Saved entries
##########

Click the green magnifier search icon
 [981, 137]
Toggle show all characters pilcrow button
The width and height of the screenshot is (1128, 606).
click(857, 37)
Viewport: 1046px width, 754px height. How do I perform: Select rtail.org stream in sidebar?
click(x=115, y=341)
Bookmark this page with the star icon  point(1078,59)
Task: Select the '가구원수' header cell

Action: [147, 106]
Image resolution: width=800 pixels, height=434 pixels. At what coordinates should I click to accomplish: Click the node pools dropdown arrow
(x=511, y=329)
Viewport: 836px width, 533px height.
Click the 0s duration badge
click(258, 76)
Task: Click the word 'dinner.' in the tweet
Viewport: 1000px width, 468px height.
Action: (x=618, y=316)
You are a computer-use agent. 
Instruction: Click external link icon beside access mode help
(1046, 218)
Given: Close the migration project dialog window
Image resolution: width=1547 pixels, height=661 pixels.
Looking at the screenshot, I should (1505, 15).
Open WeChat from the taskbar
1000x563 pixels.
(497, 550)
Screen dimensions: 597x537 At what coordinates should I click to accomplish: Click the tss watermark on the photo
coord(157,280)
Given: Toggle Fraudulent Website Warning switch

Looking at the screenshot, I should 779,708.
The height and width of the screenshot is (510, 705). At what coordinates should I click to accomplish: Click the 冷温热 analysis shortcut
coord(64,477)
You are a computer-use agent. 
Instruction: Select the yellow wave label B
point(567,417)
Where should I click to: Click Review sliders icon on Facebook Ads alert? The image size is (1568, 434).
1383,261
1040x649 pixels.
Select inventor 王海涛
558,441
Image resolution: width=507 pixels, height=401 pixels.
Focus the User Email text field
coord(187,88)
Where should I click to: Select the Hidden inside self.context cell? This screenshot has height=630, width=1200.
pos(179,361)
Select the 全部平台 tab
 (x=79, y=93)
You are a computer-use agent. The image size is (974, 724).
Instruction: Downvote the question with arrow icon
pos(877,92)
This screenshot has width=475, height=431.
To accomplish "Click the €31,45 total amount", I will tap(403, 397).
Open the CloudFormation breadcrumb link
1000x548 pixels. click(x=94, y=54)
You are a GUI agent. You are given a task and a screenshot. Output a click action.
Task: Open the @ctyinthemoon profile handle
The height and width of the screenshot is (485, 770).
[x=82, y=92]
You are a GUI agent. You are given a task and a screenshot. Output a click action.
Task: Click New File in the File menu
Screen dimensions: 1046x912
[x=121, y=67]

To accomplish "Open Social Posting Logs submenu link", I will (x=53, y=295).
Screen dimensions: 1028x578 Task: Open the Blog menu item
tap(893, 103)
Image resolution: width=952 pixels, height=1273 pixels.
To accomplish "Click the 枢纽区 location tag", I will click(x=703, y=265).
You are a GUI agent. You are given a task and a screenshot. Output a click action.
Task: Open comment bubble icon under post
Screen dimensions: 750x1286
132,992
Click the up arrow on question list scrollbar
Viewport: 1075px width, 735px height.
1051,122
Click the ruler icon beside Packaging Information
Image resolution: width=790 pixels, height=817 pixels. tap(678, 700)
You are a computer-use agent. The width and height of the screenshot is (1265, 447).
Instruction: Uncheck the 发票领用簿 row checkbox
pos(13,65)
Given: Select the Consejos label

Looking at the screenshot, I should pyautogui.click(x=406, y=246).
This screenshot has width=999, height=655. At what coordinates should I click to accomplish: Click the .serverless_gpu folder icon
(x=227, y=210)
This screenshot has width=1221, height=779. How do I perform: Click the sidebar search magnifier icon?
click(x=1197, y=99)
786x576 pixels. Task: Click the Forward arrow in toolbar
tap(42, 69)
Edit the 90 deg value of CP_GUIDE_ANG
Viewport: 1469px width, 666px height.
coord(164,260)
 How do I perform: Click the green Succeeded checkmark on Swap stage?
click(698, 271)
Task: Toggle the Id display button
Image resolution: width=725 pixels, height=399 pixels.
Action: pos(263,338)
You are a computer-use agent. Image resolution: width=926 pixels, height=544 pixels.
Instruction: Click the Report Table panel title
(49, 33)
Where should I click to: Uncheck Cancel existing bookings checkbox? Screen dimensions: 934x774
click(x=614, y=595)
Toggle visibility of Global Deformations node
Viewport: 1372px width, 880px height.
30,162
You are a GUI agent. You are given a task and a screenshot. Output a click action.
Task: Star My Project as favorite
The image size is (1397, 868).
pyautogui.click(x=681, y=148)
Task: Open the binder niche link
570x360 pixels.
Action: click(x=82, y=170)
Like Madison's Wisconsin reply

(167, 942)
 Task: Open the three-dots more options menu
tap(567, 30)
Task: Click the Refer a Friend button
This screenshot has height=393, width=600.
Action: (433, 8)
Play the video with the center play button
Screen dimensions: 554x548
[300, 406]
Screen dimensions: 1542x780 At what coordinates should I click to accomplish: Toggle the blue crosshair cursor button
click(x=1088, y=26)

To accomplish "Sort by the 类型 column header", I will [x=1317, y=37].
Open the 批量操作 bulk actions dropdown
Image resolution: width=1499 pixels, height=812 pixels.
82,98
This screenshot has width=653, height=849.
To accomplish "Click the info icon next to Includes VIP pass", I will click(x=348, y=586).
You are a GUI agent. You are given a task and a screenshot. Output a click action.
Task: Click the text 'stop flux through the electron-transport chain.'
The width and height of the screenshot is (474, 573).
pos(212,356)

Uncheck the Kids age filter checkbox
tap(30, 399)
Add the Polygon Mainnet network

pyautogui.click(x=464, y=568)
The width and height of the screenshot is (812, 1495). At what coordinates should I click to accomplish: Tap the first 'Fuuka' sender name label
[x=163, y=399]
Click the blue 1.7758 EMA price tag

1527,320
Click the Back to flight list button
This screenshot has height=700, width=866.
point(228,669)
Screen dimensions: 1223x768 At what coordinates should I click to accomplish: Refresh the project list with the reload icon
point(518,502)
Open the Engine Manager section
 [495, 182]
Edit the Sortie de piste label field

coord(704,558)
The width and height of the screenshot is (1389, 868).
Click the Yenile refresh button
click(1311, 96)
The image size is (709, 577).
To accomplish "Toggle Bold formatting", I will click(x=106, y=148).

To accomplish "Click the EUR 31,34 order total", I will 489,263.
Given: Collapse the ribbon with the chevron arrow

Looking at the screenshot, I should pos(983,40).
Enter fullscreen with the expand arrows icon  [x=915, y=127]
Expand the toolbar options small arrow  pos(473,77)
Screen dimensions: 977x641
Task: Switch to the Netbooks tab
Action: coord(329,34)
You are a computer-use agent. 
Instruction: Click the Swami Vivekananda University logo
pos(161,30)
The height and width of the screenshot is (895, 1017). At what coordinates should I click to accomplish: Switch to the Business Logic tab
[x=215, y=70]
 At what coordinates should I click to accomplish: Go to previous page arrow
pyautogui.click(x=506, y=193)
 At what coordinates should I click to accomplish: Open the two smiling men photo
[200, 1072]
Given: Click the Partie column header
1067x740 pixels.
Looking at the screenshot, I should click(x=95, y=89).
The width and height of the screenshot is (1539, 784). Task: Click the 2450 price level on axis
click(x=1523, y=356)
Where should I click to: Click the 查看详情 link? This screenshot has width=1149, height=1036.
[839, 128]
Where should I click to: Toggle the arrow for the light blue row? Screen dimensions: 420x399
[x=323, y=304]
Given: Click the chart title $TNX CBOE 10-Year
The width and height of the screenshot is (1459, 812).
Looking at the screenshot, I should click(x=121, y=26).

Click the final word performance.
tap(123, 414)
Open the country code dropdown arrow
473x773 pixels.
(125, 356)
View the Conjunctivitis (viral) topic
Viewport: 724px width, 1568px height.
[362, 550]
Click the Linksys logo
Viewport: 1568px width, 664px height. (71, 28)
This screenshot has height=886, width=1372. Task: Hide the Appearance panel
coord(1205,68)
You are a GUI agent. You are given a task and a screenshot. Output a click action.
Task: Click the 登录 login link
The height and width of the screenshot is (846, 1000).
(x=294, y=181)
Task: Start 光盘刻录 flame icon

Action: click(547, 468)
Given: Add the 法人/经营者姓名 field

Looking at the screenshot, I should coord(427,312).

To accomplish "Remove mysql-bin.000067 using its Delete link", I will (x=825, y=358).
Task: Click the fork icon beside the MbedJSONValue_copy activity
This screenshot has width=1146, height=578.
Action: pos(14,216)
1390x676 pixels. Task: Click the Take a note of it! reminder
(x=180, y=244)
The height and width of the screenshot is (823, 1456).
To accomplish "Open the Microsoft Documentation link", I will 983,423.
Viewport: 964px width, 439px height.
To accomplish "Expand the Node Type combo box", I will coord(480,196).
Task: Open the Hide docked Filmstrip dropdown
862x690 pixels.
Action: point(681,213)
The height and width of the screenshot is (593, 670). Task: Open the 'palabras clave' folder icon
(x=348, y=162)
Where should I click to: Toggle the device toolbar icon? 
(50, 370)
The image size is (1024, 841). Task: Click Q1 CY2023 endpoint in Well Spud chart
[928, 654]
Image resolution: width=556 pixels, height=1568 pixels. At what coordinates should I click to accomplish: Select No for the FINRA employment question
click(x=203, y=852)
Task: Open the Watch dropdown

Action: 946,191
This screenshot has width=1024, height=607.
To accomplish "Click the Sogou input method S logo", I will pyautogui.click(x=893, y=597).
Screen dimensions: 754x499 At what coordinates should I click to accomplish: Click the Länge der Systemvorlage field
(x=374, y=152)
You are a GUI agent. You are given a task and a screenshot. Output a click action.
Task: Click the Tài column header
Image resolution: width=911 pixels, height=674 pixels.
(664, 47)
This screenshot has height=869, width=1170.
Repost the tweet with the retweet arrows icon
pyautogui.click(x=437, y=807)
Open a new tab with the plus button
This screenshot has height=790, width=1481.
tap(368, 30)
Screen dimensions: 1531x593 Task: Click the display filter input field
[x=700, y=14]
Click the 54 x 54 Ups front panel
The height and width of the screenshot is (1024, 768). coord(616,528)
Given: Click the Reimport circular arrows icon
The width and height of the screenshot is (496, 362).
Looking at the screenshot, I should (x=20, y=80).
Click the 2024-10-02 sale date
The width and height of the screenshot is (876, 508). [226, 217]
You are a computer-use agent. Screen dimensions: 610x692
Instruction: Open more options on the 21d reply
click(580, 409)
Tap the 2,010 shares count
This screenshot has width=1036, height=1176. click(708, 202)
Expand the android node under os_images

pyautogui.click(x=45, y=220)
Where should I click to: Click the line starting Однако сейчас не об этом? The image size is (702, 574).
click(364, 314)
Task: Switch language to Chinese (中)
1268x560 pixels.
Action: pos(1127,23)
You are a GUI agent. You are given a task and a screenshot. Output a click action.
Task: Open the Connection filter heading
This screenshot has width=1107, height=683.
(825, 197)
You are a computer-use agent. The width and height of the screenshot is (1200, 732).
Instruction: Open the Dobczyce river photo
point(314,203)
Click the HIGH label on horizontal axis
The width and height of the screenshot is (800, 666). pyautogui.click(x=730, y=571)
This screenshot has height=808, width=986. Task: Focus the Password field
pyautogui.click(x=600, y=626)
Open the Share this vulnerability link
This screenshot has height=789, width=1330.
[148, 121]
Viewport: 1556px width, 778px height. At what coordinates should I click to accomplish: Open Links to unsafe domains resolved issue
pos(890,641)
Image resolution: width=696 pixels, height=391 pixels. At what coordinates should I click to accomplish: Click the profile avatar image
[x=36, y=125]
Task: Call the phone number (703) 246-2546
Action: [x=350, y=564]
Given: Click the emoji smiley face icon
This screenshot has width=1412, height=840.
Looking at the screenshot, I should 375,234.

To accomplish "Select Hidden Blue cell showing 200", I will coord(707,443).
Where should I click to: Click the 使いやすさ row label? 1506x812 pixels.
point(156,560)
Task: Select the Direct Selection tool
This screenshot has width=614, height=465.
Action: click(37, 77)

##########

▶ _What is needed_:
Search the lines above for the string "total" and copy each line that has it.

▶ _Exercise response_:
To accomplish "Click the €31,45 total amount", I will tap(403, 397).
To accomplish "Click the EUR 31,34 order total", I will 489,263.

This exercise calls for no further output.